*** PROVIDED TEXT Section Begins ***
Natascha Otoya (she/her) is a content editor for EHN. She joined the History PhD program at Georgetown University in 2017. Her research focuses on the development of the oil industry in Brazil in the first half of the twentieth century. Natascha is particularly interested in human/nature interactions and how different groups, like politicians and scientists, viewed such interactions. Additionally, her research interests overlap with the field of history of science, as geology is a central element in the search and exploration of petroleum in Brazil, and she hopes to further develop collaborations with this branch of the natural sciences. Before coming to Georgetown, Natascha completed a Master’s degree in Social History at Universidade Federal do Rio de Janeiro (UFRJ), Brazil. Non-academic interests include cycling, swimming in the ocean, and a new-found love for yoga.
Ramya Swayamprakash (she/her/Amma) is the editor of our Tools for Change series. She’s a doctoral candidate in the Department of History at Michigan State University. An environmental and borderlands historian, Ramya’s research is organized into inquiries about infrastructure and border history with a geographical focus on the U.S.-Canada border along the Detroit River. Her dissertation explores the origins, motivations, and effects of dredging to offer a new history of the Detroit River from 1865-1930. Ramya has worked on public history projects and continues to do so, in an effort to make environmental history more accessible and participatory. In a former life, she was a historian of dams in post-colonial India. As a survivor of domestic abuse and as a single parent, Ramya’s scholarship is driven by a commitment to social/ecological justice and equity. She also takes tea and dredging (not necessarily in that order) very seriously.
*** PROVIDED TEXT Section Ends ***
*** DATASET CONTENT Section Begins ***
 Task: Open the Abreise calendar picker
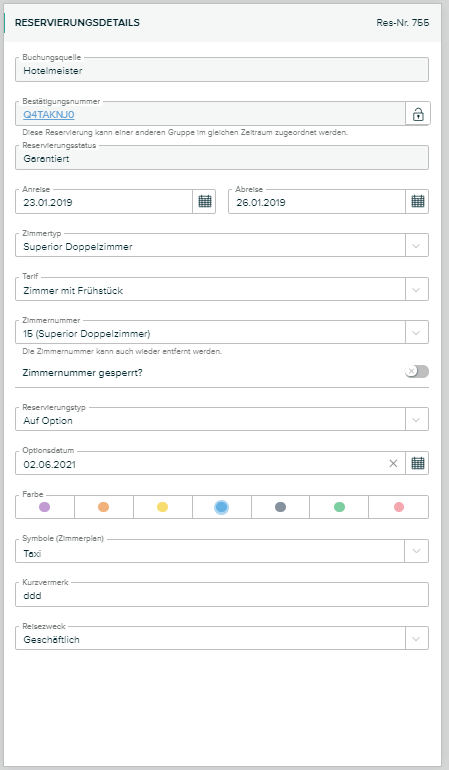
*** DATASET CONTENT Section Ends ***
§ **PROBLEM REQUIREMENTS**:
Summarize the two editor profiles in three sentences.

§ **EXERCISE OUTPUT**:
Natascha Otoya, a content editor for EHN, joined Georgetown University's History PhD program in 2017 and researches the development of Brazil's oil industry in the first half of the twentieth century, with a particular interest in how groups like politicians and scientists viewed human/nature interactions. Ramya Swayamprakash, editor of the Tools for Change series, is a doctoral candidate in history at Michigan State University whose dissertation explores dredging to offer a new history of the Detroit River from 1865-1930. Her scholarship is driven by a commitment to social/ecological justice and equity, and she works on public history projects to make environmental history more accessible and participatory.